Is the U.S. Department of Justice (DOJ) going to dismiss more meritless qui tam actions brought under the False Claims Act (FCA)? At a conference on Oct. 30, 2017, Michael Granston, the Director of DOJ's Civil Fraud Section, commented that, "While the qui tam provisions were designed to provide relators with a vehicle to proceed without the government's involvement, clearly meritless cases can serve only to increase the costs for the government and health care providers alike." Some construed the comment as signaling a major policy change, i.e. that the DOJ will move to dismiss qui tam actions when it determines that they have no merit. The DOJ has typically allowed almost all qui tam cases to proceed when it declines to intervene and take control of them. According to the National Law Review, between 2008 and 2016, there were a total of 5,486 qui tam actions instituted and the DOJ filed a motion to dismiss only in approximately 62 of those cases.

The DOJ elects to proceed (intervene) in only 20 percent to 25 percent of qui tam cases and it does a very good job of separating the wheat from the chaff. The cases in which the DOJ declines to intervene ultimately prove to be meritless a high percentage of the time. Of the $2.9 billion recovered in qui tam actions in fiscal year 2016, only $105 million – less than 1 percent – was obtained from actions in which the DOJ declined to intervene. Over the past 30 years, the 75 percent to 80 percent of qui tam cases in which the DOJ declined to intervene have yielded a mere 6 percent of the total recoveries from all qui tam cases during this period.

As a result of the DOJ's laissez-faire approach to qui tam actions in which it declines to intervene, government contractors and healthcare companies spend millions every year to defend against meritless allegations. Commentators have noted that the DOJ has little incentive to dismiss such qui tam cases given the possibility, however remote, that some small percentage of them will result in a recovery of funds for the government. Of course, this perspective ignores the harmful consequences of permitting unmeritorious FCA cases to proceed. These include the likelihood that contractors will pass on some of the costs of defense to the government or other customers in the form of higher prices, and the congestion of federal court dockets. Granston's comment is one of the few times the DOJ has publicly acknowledged some of these costs.
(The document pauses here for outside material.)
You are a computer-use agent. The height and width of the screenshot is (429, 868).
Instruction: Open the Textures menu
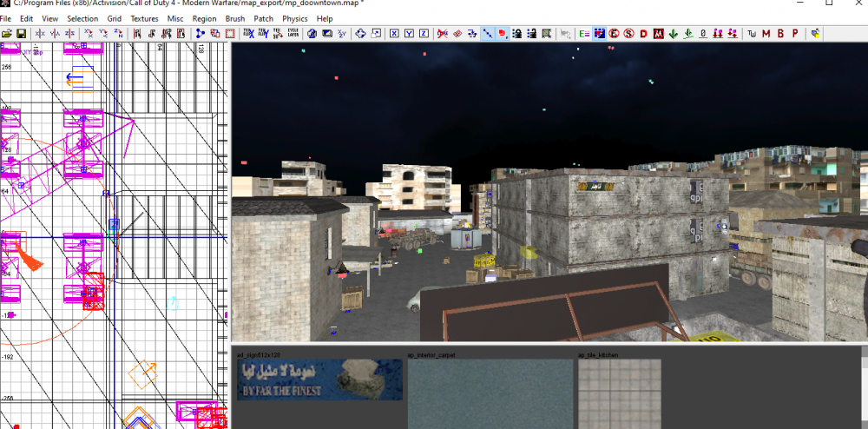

A change in approach by the DOJ would be a welcome development, but it remains to be seen whether such a change will be forthcoming. The DOJ on Nov. 17, 2017, indicated that it has not taken a more aggressive stance toward dismissing "clearly meritless" qui tam cases. Rather, it indicated that Granston's speech should be taken merely as an affirmation of its existing – and largely unexercised – power to ask courts to dismiss meritless suits. It is too early to tell whether some change is afoot. But the DOJ's public recognition of the costs of meritless FCA litigation provides some reason to hope it will more frequently exercise its power to seek dismissal. Because it investigates all qui tam cases at their inception, the DOJ is in a unique position to police the system by seeking dismissal of cases that clearly lack merit while allowing other cases to proceed. Such an approach would align with the policies of an administration that is looking to ease unnecessary burdens on business.